▶ **TASK TO CARRY OUT**: Count the lines in the rows below that contain the string "Please", and reply with only that number.

▶ **THE DATA**:
——————
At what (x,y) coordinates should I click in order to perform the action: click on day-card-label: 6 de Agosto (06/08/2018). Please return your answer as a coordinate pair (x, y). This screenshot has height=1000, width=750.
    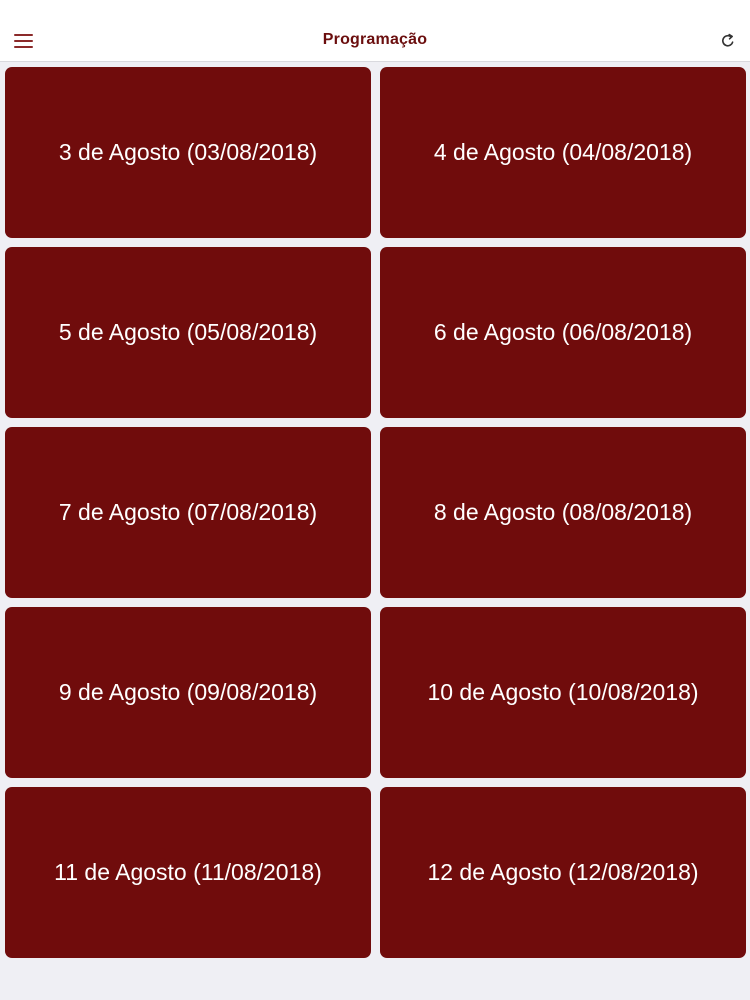
    Looking at the image, I should click on (563, 332).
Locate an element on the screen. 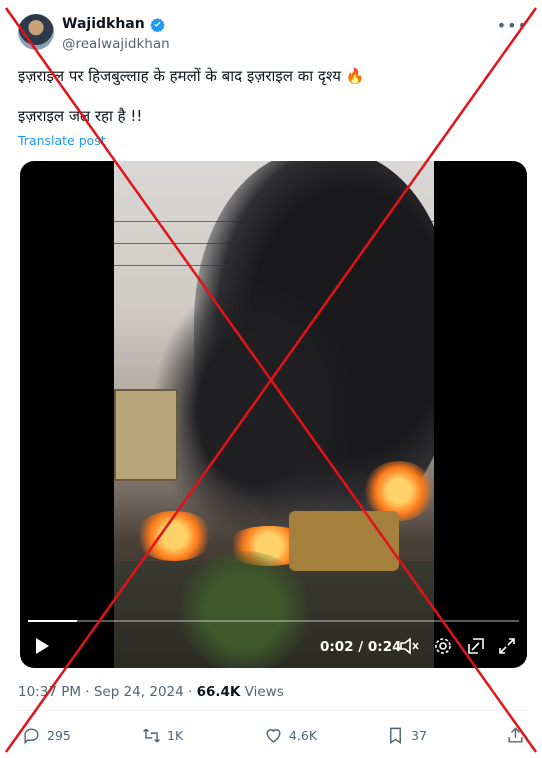 Image resolution: width=542 pixels, height=758 pixels. action-bar: 295 1K 4.6K 37 is located at coordinates (273, 738).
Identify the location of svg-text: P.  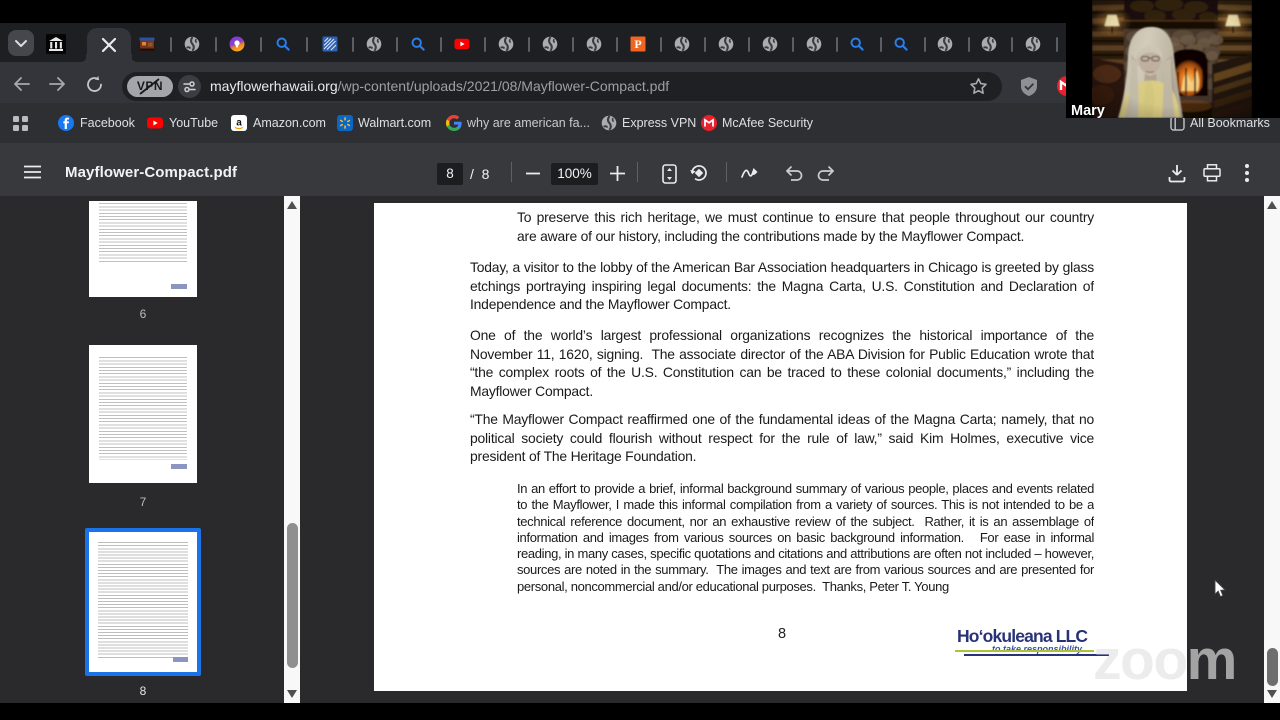
(638, 44).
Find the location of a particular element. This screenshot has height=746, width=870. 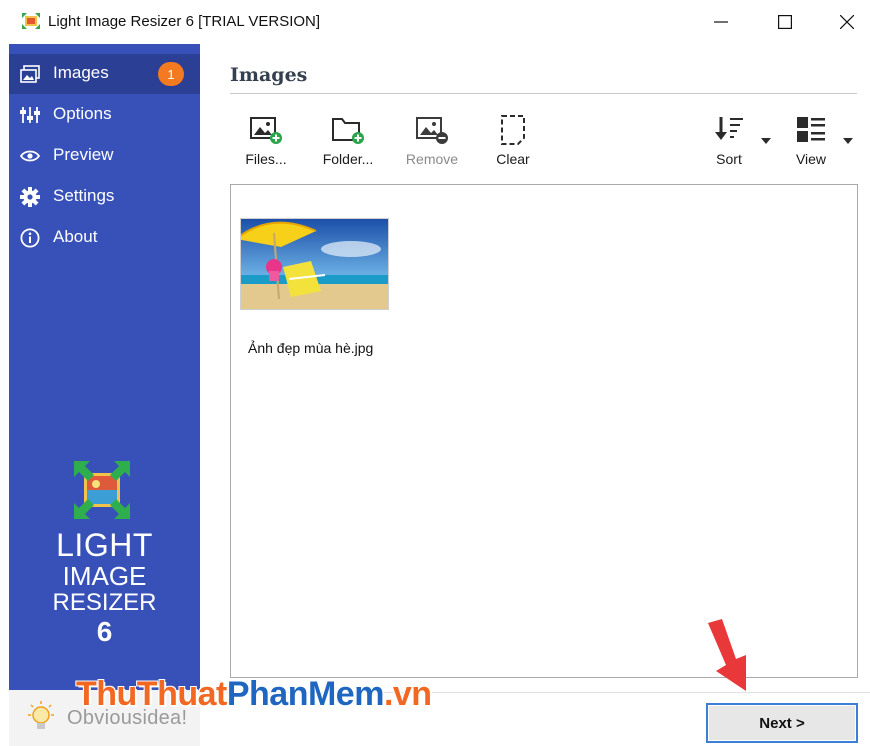

sidebar-item-settings: Settings is located at coordinates (104, 197).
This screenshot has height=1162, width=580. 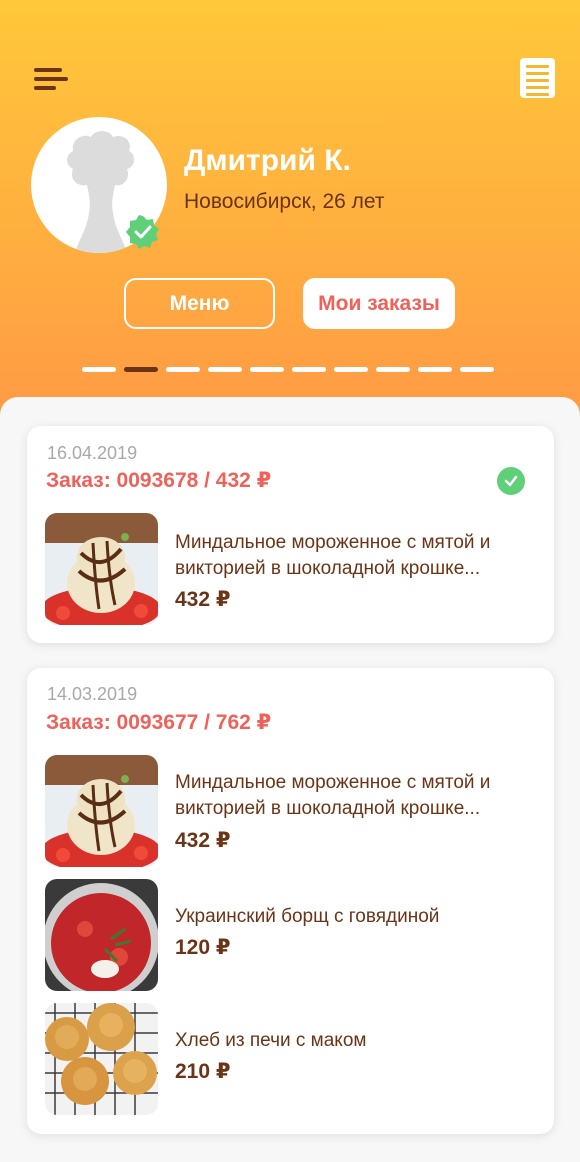 What do you see at coordinates (102, 935) in the screenshot?
I see `borscht-image` at bounding box center [102, 935].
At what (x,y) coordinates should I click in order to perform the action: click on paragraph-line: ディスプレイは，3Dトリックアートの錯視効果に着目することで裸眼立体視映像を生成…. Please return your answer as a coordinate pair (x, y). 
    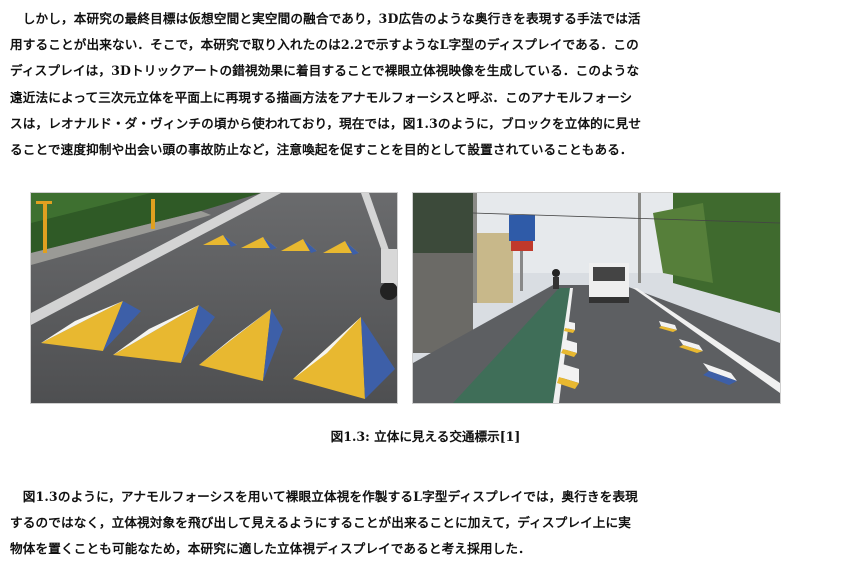
    Looking at the image, I should click on (325, 71).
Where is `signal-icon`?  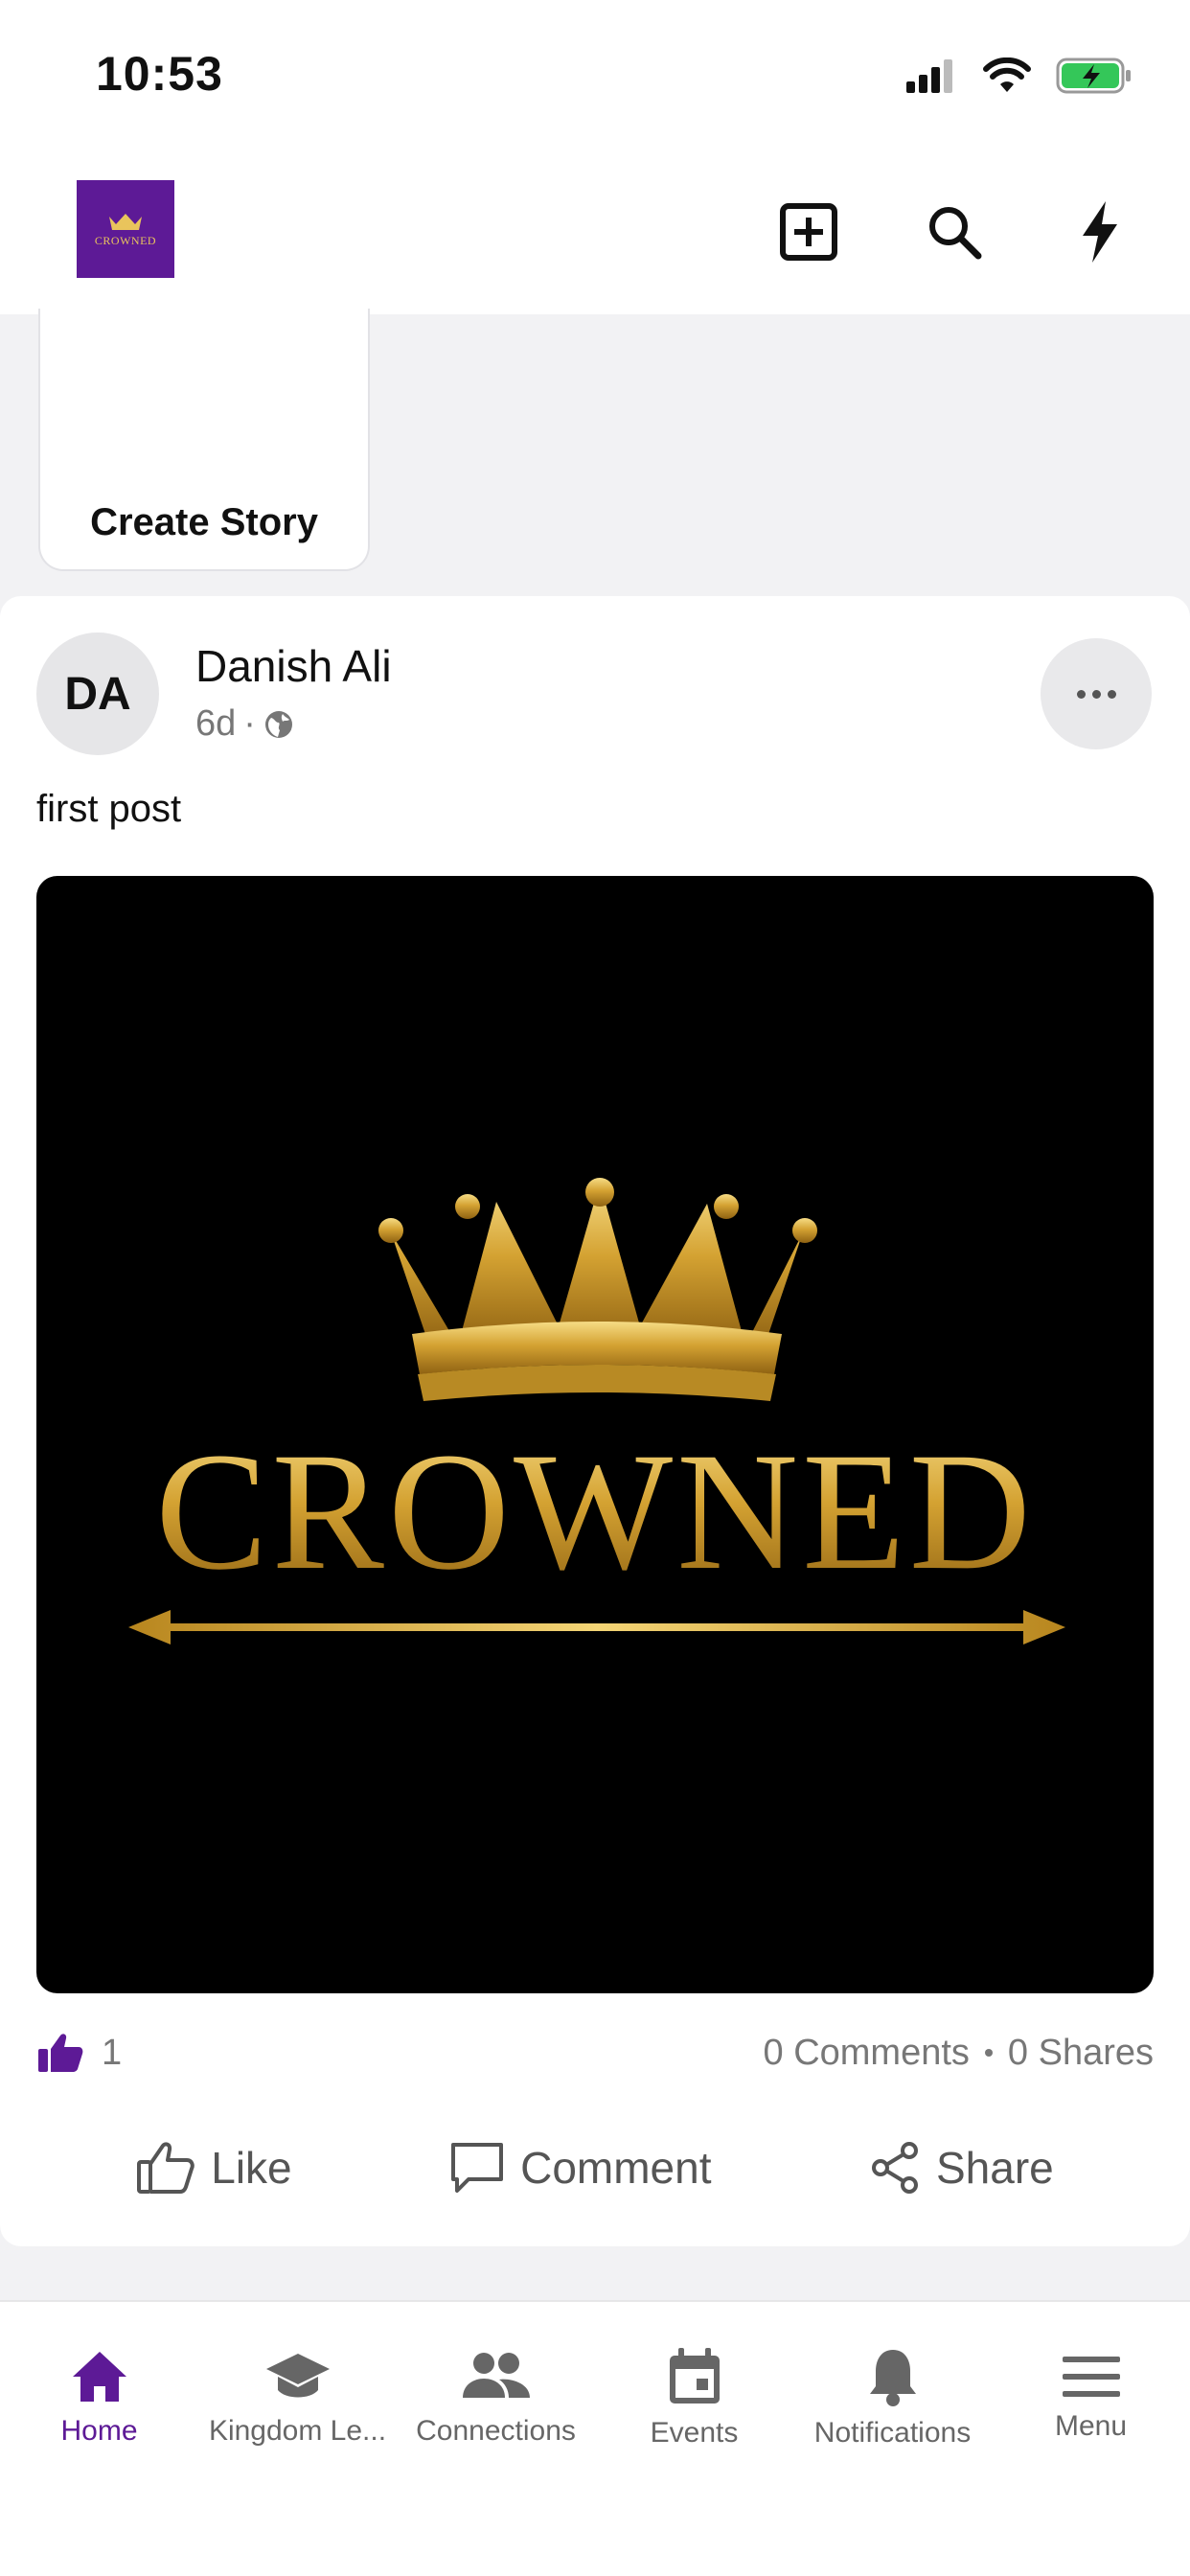
signal-icon is located at coordinates (929, 76).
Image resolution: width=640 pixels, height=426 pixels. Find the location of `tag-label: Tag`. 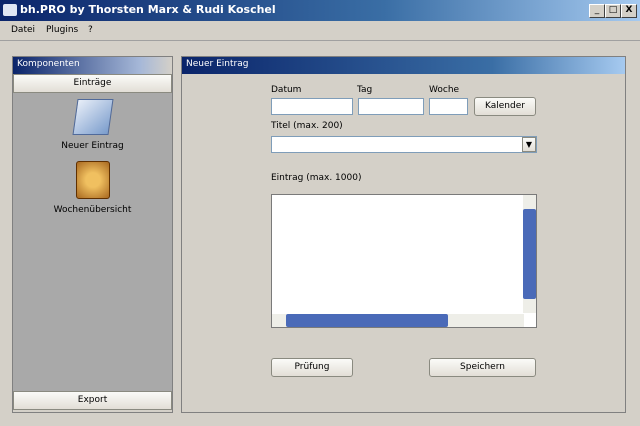

tag-label: Tag is located at coordinates (365, 90).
——————
▶ **RESPONSE BOX**: 2